Start

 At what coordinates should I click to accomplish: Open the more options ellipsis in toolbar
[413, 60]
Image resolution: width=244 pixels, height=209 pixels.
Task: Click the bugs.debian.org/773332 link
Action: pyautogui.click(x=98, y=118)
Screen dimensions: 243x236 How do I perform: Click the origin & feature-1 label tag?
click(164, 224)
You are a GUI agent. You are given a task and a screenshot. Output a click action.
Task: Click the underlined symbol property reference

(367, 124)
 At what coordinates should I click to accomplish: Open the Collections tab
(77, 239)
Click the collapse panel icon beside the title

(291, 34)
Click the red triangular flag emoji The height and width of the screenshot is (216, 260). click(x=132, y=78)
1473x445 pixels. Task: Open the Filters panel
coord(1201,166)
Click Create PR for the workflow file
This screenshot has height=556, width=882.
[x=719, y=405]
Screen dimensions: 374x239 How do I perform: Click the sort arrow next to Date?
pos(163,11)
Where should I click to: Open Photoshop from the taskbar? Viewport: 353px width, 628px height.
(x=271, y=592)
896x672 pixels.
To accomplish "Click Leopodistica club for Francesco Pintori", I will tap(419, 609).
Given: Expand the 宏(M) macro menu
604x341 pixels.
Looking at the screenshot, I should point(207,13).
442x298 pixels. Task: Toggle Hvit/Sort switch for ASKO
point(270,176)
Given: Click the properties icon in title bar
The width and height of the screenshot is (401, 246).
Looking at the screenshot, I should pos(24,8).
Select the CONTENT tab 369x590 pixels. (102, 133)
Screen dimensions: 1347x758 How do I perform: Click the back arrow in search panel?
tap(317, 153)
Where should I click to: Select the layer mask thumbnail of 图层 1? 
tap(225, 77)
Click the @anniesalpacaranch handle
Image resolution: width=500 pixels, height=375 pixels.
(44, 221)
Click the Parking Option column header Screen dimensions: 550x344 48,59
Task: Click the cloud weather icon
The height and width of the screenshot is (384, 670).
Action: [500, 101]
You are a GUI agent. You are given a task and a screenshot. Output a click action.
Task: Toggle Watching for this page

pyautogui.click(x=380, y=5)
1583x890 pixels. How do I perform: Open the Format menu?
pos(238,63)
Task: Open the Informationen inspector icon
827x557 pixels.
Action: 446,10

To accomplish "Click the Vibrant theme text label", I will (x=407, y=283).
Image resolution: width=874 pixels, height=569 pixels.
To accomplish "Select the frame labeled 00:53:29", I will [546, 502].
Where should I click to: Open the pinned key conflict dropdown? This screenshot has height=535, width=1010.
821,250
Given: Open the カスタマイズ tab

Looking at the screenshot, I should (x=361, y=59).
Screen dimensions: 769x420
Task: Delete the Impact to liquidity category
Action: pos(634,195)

End

Edit the entries starting at the line that contains "896x672 pixels." and ending at the last entry, changing "cloud" to "sun" with nothing else altered, and give only those lines.

896x672 pixels.
To accomplish "Click Leopodistica club for Francesco Pintori", I will tap(419, 609).
Given: Expand the 宏(M) macro menu
604x341 pixels.
Looking at the screenshot, I should point(207,13).
442x298 pixels. Task: Toggle Hvit/Sort switch for ASKO
point(270,176)
Given: Click the properties icon in title bar
The width and height of the screenshot is (401, 246).
Looking at the screenshot, I should pos(24,8).
Select the CONTENT tab 369x590 pixels. (102, 133)
Screen dimensions: 1347x758 How do I perform: Click the back arrow in search panel?
tap(317, 153)
Where should I click to: Select the layer mask thumbnail of 图层 1? 
tap(225, 77)
Click the @anniesalpacaranch handle
Image resolution: width=500 pixels, height=375 pixels.
(44, 221)
Click the Parking Option column header Screen dimensions: 550x344 48,59
Task: Click the sun weather icon
The height and width of the screenshot is (384, 670).
Action: [500, 101]
You are a GUI agent. You are given a task and a screenshot. Output a click action.
Task: Toggle Watching for this page

pyautogui.click(x=380, y=5)
1583x890 pixels. How do I perform: Open the Format menu?
pos(238,63)
Task: Open the Informationen inspector icon
827x557 pixels.
Action: 446,10

To accomplish "Click the Vibrant theme text label", I will (x=407, y=283).
Image resolution: width=874 pixels, height=569 pixels.
To accomplish "Select the frame labeled 00:53:29", I will [546, 502].
Where should I click to: Open the pinned key conflict dropdown? This screenshot has height=535, width=1010.
821,250
Given: Open the カスタマイズ tab

Looking at the screenshot, I should (x=361, y=59).
Screen dimensions: 769x420
Task: Delete the Impact to liquidity category
Action: pos(634,195)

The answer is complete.